Losing those I love

Every day that goes by is another day I lose a friend. Being alone and dying alone appears to be my destiny. No one takes the time to understand me and no one takes the time to just hear me out.

Being alone is the only way to go. This way no one hurts me and I don’t hurt anyone. Maybe I will just leave this earth to make everyone happy. This way no one has to ever hear, deal with, or see me again. Everyone’s’ lives will be better without me and they will be happier once I am gone.

Slowly, I am building the courage to go. I just hope that all this pain goes away soon. I hope I never have to deal with any more suffering.

I give up on life and happiness.

-AW

Tough Week

This past week was one of the toughest and worst weeks ever. I’ve had to deal with a lot of crap. There have been many deaths and let downs.

Because of everything that has been going on, I have lost myself. People have let me down, people have died, and people have used me to their advantage. I noticed that I am starting to hangout with the wrong crowd again and well what can I do?

It is funny though, despite the fact that I am hanging out with the wrong crowd, they are the ones that care the most. They are the ones that protect me the most.

I would have hoped that those who actually cared about me would be the ones to protect me. Turns out I was wrong. Like always the ones who are closest to me end up hurting me and end up treating me worse than those bad influences I hangout with.

It is sad, because I lost a friend due to this same fact. But life goes on and well all I can do is wish them the best and hope they find a friend as caring, helpful, and understanding as me.

-AW

Feeling Lost

These past couple of days I have been feeling terrible… Lost in a world where I feel like I don’t belong anymore. It’s fun how things can go from being great one day to being horrible the next.

I used to be a happy person. I used to dream about how my life would be and all the great things I would do once I became older. But as I started to grow up, I realized that life was not how everyone put it out to be. You end up getting hurt lots of times and losing faith in those you once thought they were your friends.

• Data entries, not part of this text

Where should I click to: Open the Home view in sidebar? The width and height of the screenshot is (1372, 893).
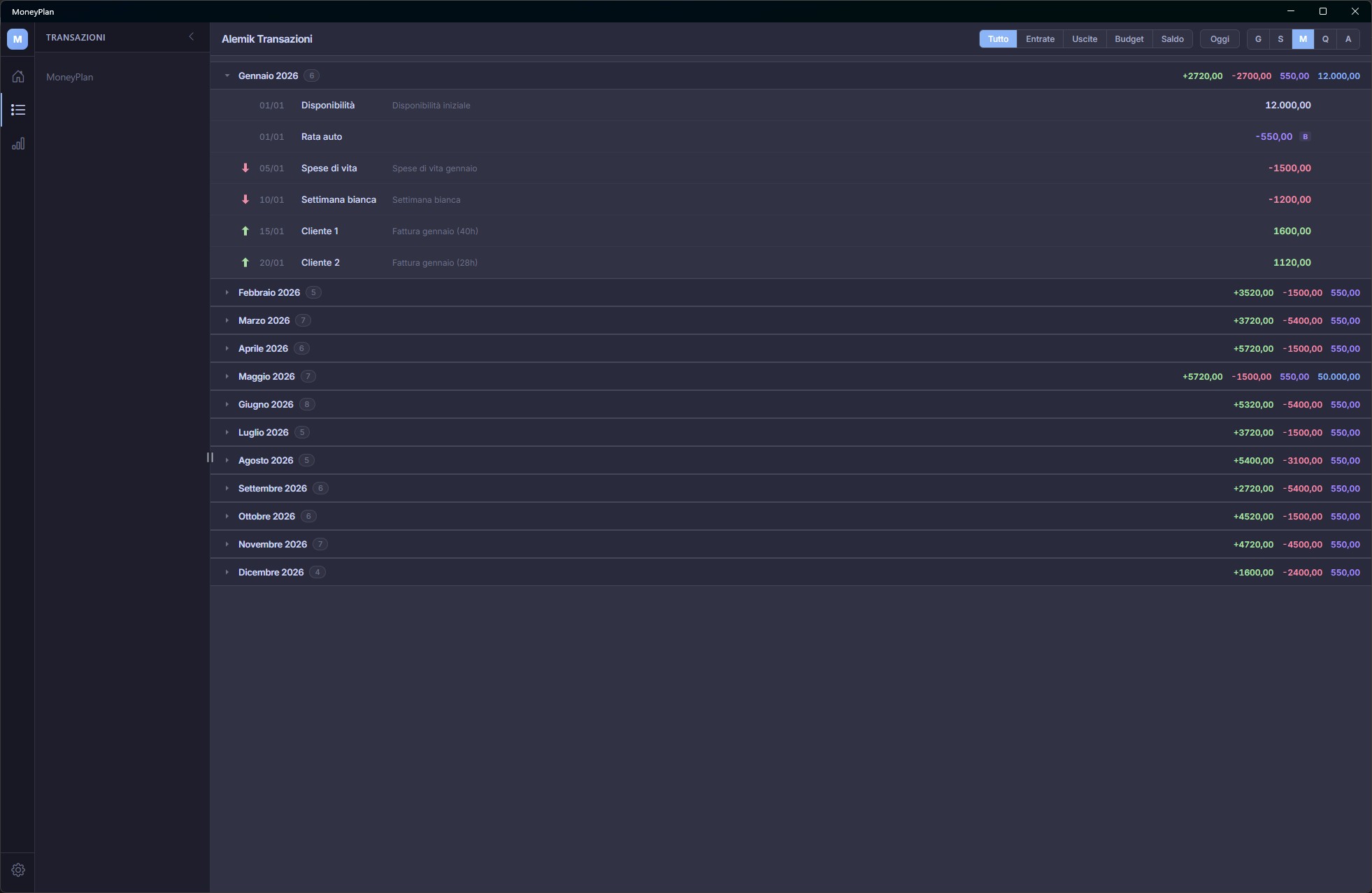coord(18,76)
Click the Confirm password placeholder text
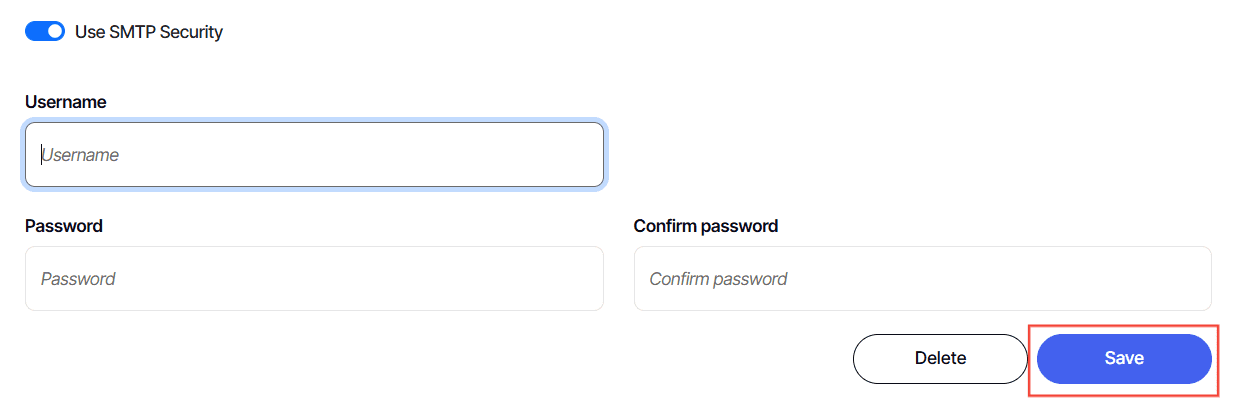 [x=718, y=279]
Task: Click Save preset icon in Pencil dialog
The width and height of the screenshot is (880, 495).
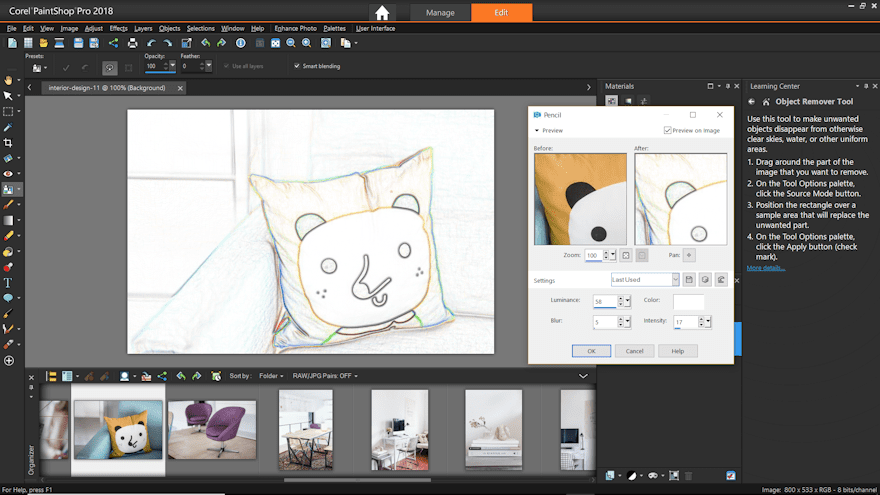Action: click(x=689, y=280)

I don’t have any hope for the future. I feel like people will continue to hurt me and cause me pain. I don’t trust anyone and feel like in this world all you have left is to be alone.

If there was only one person that could make my life shine again… just one…. I think I would be able to be happy again. I would be able to be something similar to what I was before.

All I want and need is for this emptiness to leave my soul and my heart. I want the feeling of that disastrous night to go away so that I can breathe again.